Personal information
- Full name: Harold Dewolf Paddock Jr.
- Nickname: Hal
- Born: December 17, 1920 Cleveland, Ohio, U.S.
- Died: February 27, 2000 (aged 79) Palm Beach Gardens, Florida, U.S.
- Sporting nationality: United States
- Spouse: Margie Stoneman

Career
- College: University of Southern California
- Turned professional: 1953

Best results in major championships
- Masters Tournament: 49th: 1951
- PGA Championship: CUT: 1960, 1964, 1966
- U.S. Open: CUT: 1948, 1950, 1951, 1952, 1961
- The Open Championship: DNP

= Harold Paddock Jr. =

American golfer (1920–2000)

Harold Dewolf Paddock Jr. (December 17, 1920 in Cleveland, Ohio – February 27, 2000 in Palm Beach Gardens, Florida) was a well-known amateur golfer in the northeast Ohio area, having won the Ohio Amateur Championship in 1948 and 1950, and was a member of the 1951 Walker Cup team.
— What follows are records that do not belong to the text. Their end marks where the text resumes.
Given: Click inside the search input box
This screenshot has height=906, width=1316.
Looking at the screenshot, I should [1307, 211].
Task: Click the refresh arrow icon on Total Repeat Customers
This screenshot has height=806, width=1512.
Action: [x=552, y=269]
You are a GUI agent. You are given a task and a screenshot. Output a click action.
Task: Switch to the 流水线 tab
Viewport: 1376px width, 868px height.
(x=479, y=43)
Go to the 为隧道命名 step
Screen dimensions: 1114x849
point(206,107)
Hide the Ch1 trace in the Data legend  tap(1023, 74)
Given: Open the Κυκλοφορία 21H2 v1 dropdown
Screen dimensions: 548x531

Paddock turned pro shortly thereafter and played professionally. Paddock lived in Aurora, Ohio from 1955 until he relocated permanently to Florida after the death of his wife, Margie (née Stoneman). The Paddock family owned and operated the Aurora Country Club and the Moreland Hills Country Club (both now closed), in the suburban Cleveland area.

Paddock was inducted into the Northern Ohio Golf Hall of Fame, along with his father, golf course architect Harold Dewolf Paddock Sr. (1888–1969) in 2006, both being recognized for their many achievements and contributions to the game of golf in northern Ohio.